TGF-β suppresses type 2 immunity to cancer.

机构信息

Immunology Program, Sloan Kettering Institute, Memorial Sloan Kettering Cancer Center, New York, NY, USA.

Immunogenomics and Precision Oncology Platform (IPOP), Memorial Sloan Kettering Cancer Center, New York, NY, USA.

出版信息

Nature. 2020 Nov;587(7832):115-120. doi: 10.1038/s41586-020-2836-1. Epub 2020 Oct 21.

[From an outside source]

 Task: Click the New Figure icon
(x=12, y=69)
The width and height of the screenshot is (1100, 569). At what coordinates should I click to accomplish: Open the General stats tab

DOI:10.1038/s41586-020-2836-1
PMID:33087928
原文链接:https://pmc.ncbi.nlm.nih.gov/articles/PMC8347705/
Abstract

The immune system uses two distinct defence strategies against infections: microbe-directed pathogen destruction characterized by type 1 immunity, and host-directed pathogen containment exemplified by type 2 immunity in induction of tissue repair. Similar to infectious diseases, cancer progresses with self-propagating cancer cells inflicting host-tissue damage. The immunological mechanisms of cancer cell destruction are well defined, but whether immune-mediated cancer cell containment can be induced remains poorly understood. Here we show that depletion of transforming growth factor-β receptor 2 (TGFBR2) in CD4 T cells, but not CD8 T cells, halts cancer progression as a result of tissue healing and remodelling of the blood vasculature, causing cancer cell hypoxia and death in distant avascular regions. Notably, the host-directed protective response is dependent on the T helper 2 cytokine interleukin-4 (IL-4), but not the T helper 1 cytokine interferon-γ (IFN-γ). Thus, type 2 immunity can be mobilized as an effective tissue-level defence mechanism against cancer.

摘要

免疫系统利用两种截然不同的防御策略来对抗感染

以 1 型免疫为特征的针对微生物的病原体破坏,以及以 2 型免疫为代表的诱导组织修复的针对宿主的病原体控制。与传染病类似,癌症的进展伴随着自我传播的癌细胞对宿主组织造成损伤。癌症细胞破坏的免疫机制已经得到很好的定义,但免疫介导的癌症细胞控制是否可以被诱导仍然知之甚少。在这里,我们表明,CD4 T 细胞中转化生长因子-β受体 2 (TGFBR2) 的耗竭会导致组织愈合和血管重塑,从而阻止癌症的进展,导致远离无血管区域的癌症细胞缺氧和死亡。值得注意的是,这种宿主定向的保护反应依赖于辅助性 T 细胞 2 型细胞因子白细胞介素-4 (IL-4),而不是辅助性 T 细胞 1 型细胞因子干扰素-γ (IFN-γ)。因此,2 型免疫可以被动员为一种针对癌症的有效的组织水平防御机制。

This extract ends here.